• [Exercise details]
Return exactly the lines of the data below, from the one that contains "Add a send with keyz plus button" through the final line, and leave out every picture.

• [Raw data]

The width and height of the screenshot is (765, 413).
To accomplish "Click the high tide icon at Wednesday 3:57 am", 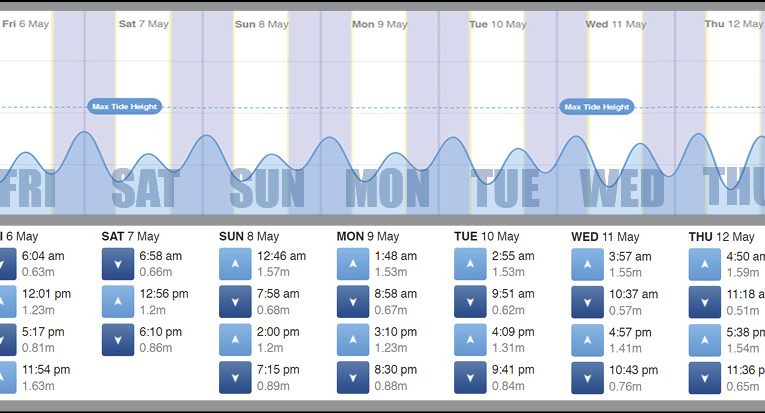I will tap(587, 264).
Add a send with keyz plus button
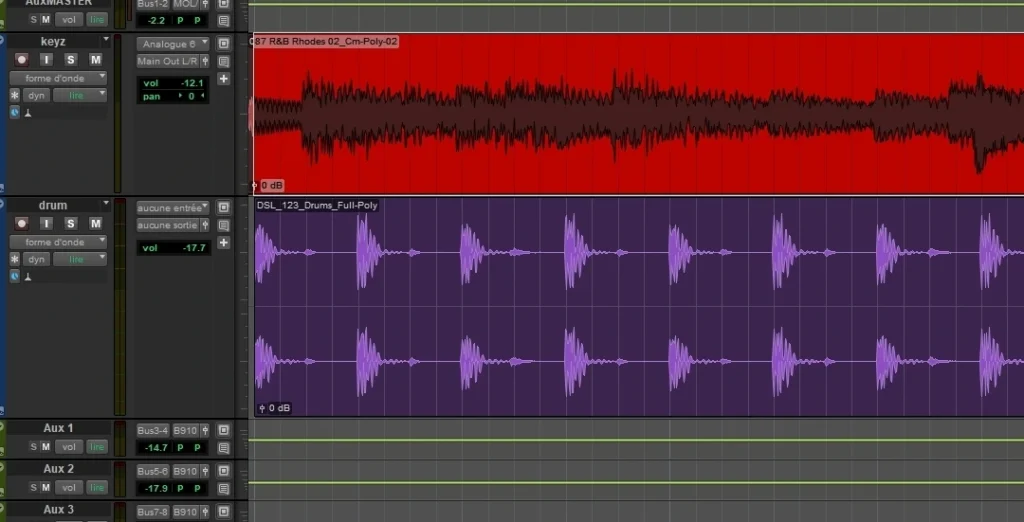The width and height of the screenshot is (1024, 522). tap(223, 79)
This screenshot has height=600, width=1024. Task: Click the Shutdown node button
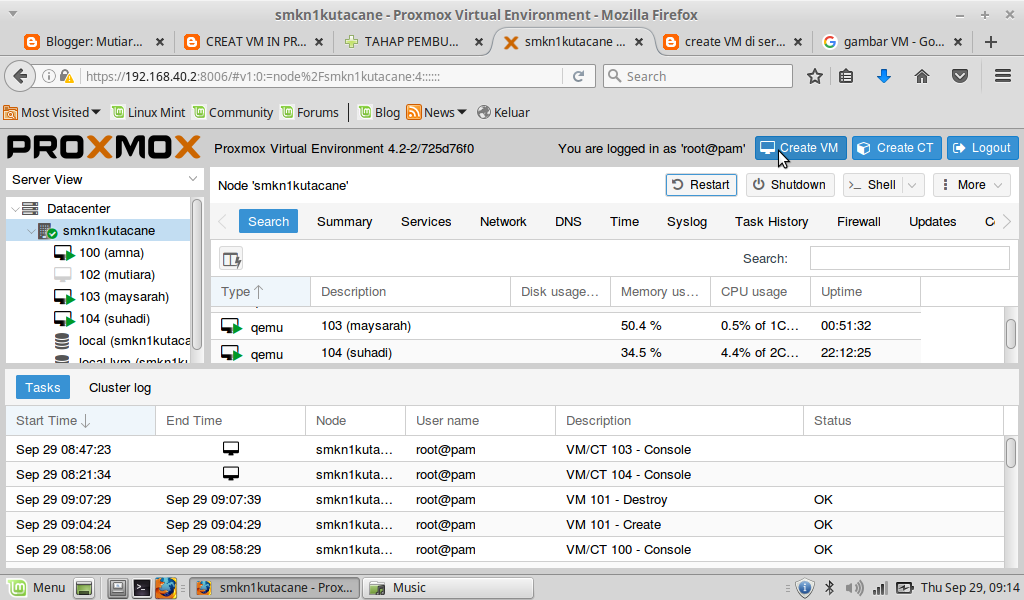(789, 185)
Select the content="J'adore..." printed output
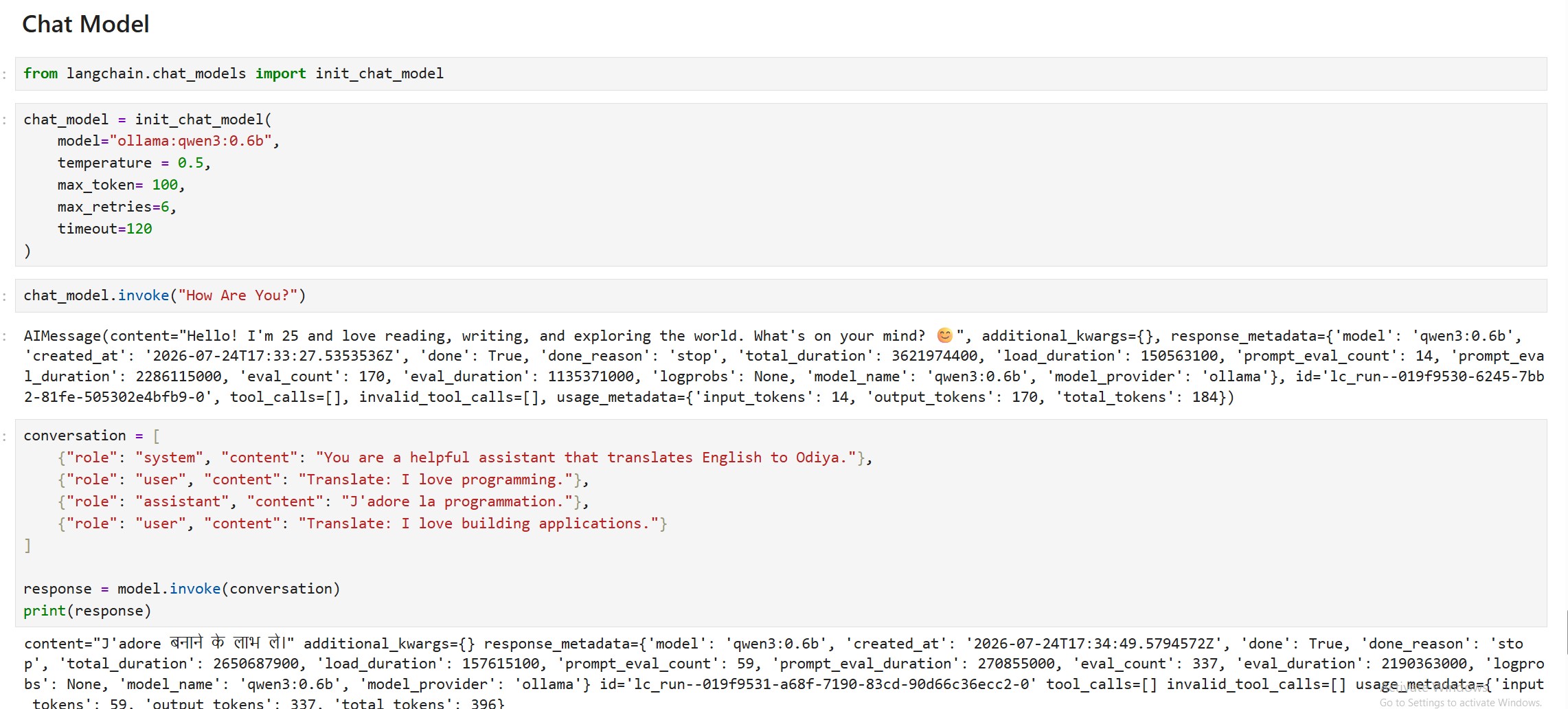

• [Solution to the problem]
Add a send with keyz plus button
The width and height of the screenshot is (1024, 522). tap(223, 79)
This screenshot has height=600, width=1024. Task: Click the Shutdown node button
(789, 185)
Select the content="J'adore..." printed output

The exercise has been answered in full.